ATO Notification of a Deceased Person: Step-by-Step Guide for NSW Executors

If you've used the Australian Death Notification Service (ADNS) to inform banks and government agencies about the death, you may assume the ATO has already been notified. It hasn't. The ADNS does not satisfy the ATO's requirements. The tax office runs an entirely separate process — and as executor, you're personally on the hook if it isn't done correctly.

Why the ADNS Isn't Enough

The Australian Death Notification Service is a centralised notification tool that can alert banks, super funds, and some government departments simultaneously. It's useful, but it does not transmit the information the ATO needs to release historical tax data or close a taxpayer file. The ATO has its own identity verification requirements, and they cannot be satisfied through a third-party notification service.

You need to go through the ATO's own process, in sequence, to access the deceased's tax records and meet your obligations as executor.

Step 1: Complete the Online "Notification of a Deceased Person" Form

Start at the ATO's website and complete the Notification of a deceased person form. This registers the death with the ATO and initiates the executor's access to the deceased's tax history.

You'll need:

  • The deceased's tax file number (TFN)
  • Full legal name, date of birth, and date of death
  • Your own details as the executor or administrator
  • The estate's TFN if you've already obtained one (you can do this later)
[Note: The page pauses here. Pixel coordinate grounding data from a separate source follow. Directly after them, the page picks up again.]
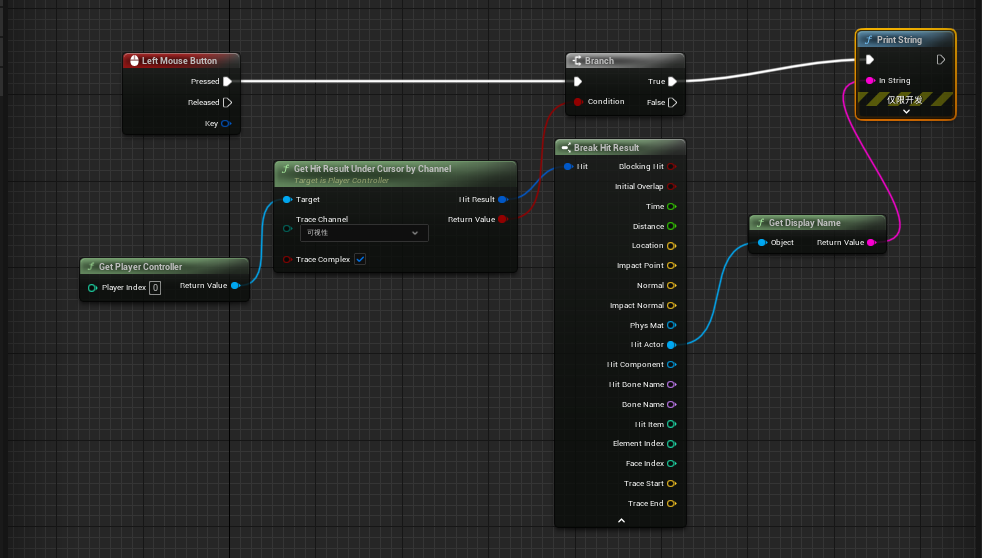Screen dimensions: 982x558
Task: Select the Get Hit Result Under Cursor title
Action: coord(372,169)
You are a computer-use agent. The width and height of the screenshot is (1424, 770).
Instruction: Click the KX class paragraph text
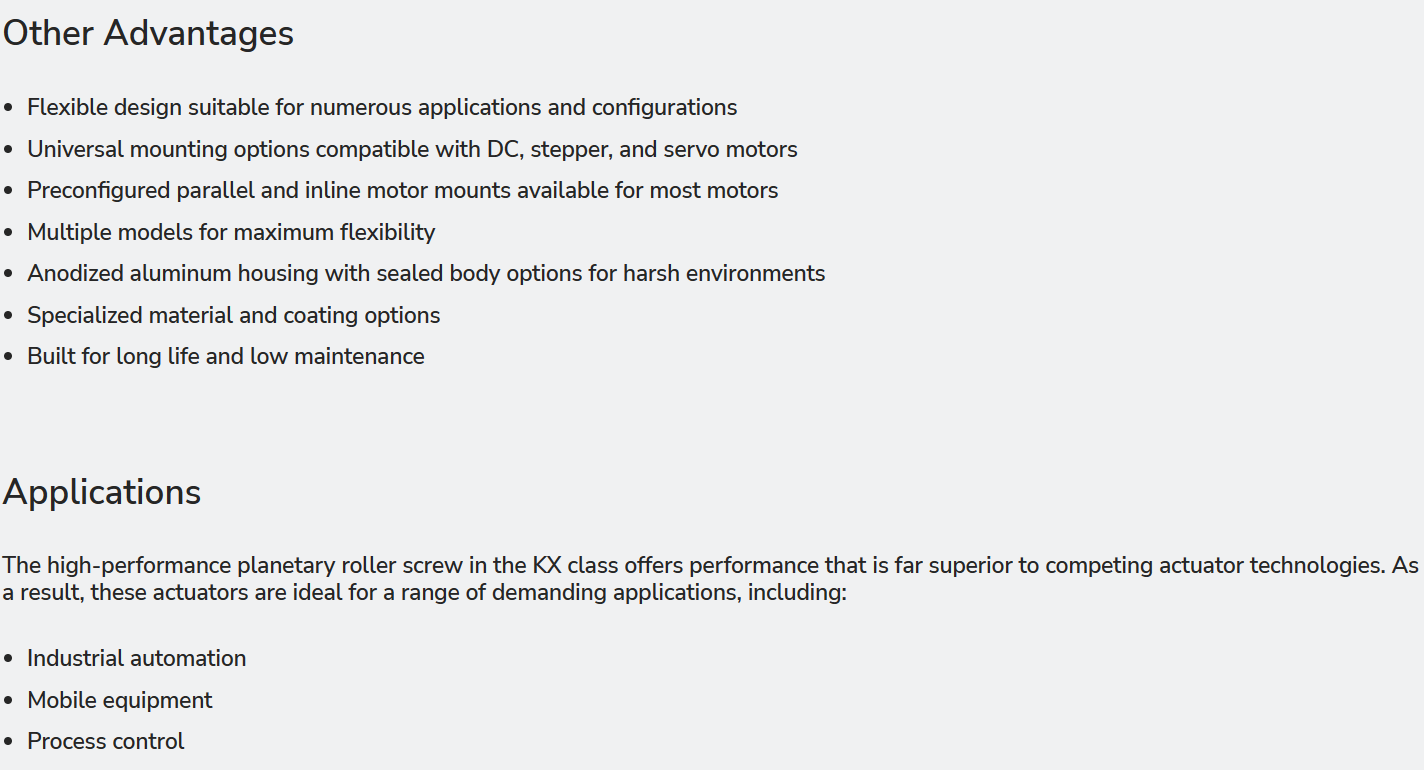710,579

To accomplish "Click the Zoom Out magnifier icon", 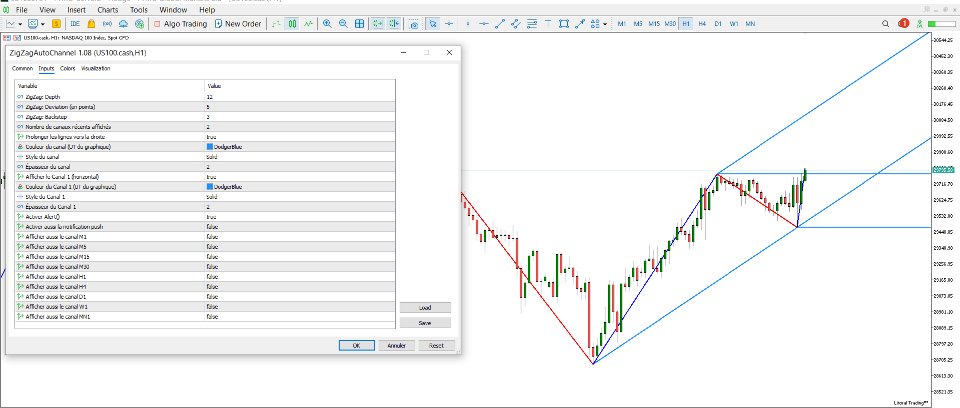I will 343,24.
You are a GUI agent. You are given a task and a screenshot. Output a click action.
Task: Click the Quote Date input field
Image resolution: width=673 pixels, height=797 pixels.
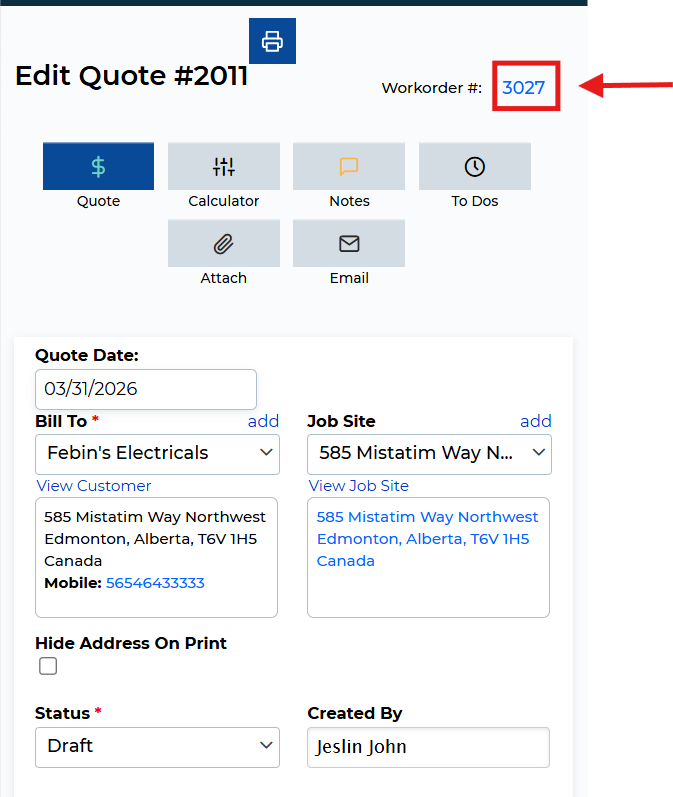tap(145, 389)
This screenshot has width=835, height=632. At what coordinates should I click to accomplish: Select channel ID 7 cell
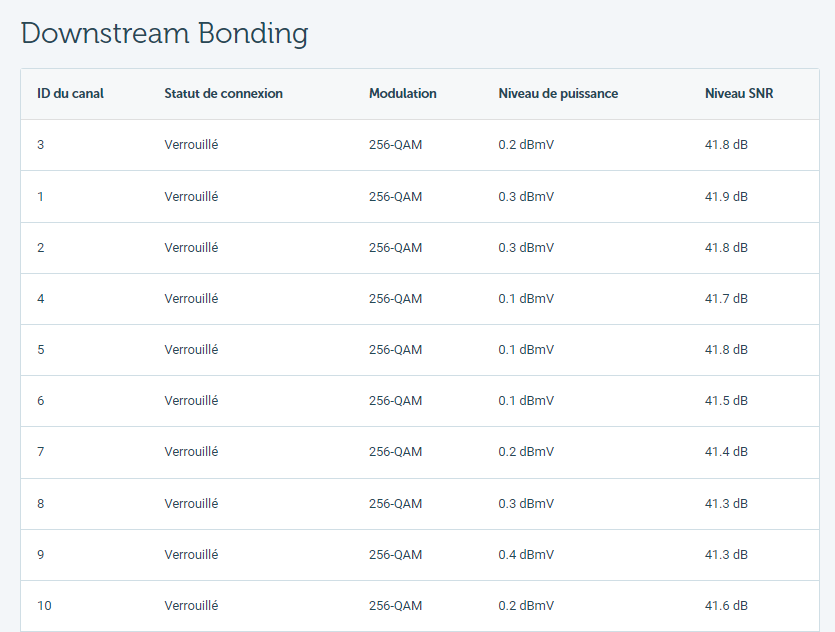[41, 452]
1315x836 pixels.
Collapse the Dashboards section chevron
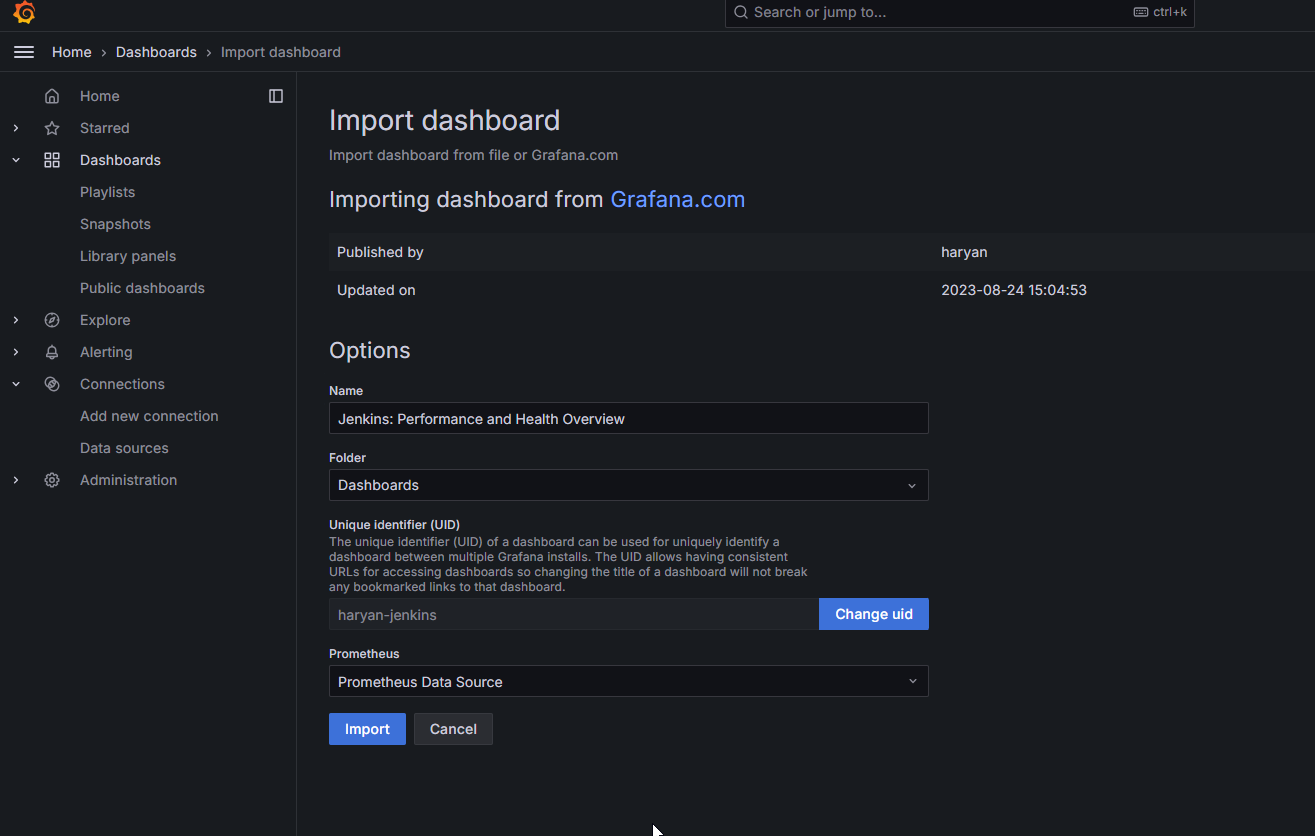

If you don't know the deceased's TFN, check prior tax returns, ATO correspondence, or their MyGov account. If none of those are accessible, the ATO can verify identity through other means, but it slows the process down.

Step 2: Visit Australia Post Within 30 Days

After submitting the online form, you have a 30-day window to visit an Australia Post outlet in person to verify your identity and the death. This step is not optional — the ATO will not release historical tax data until it's done.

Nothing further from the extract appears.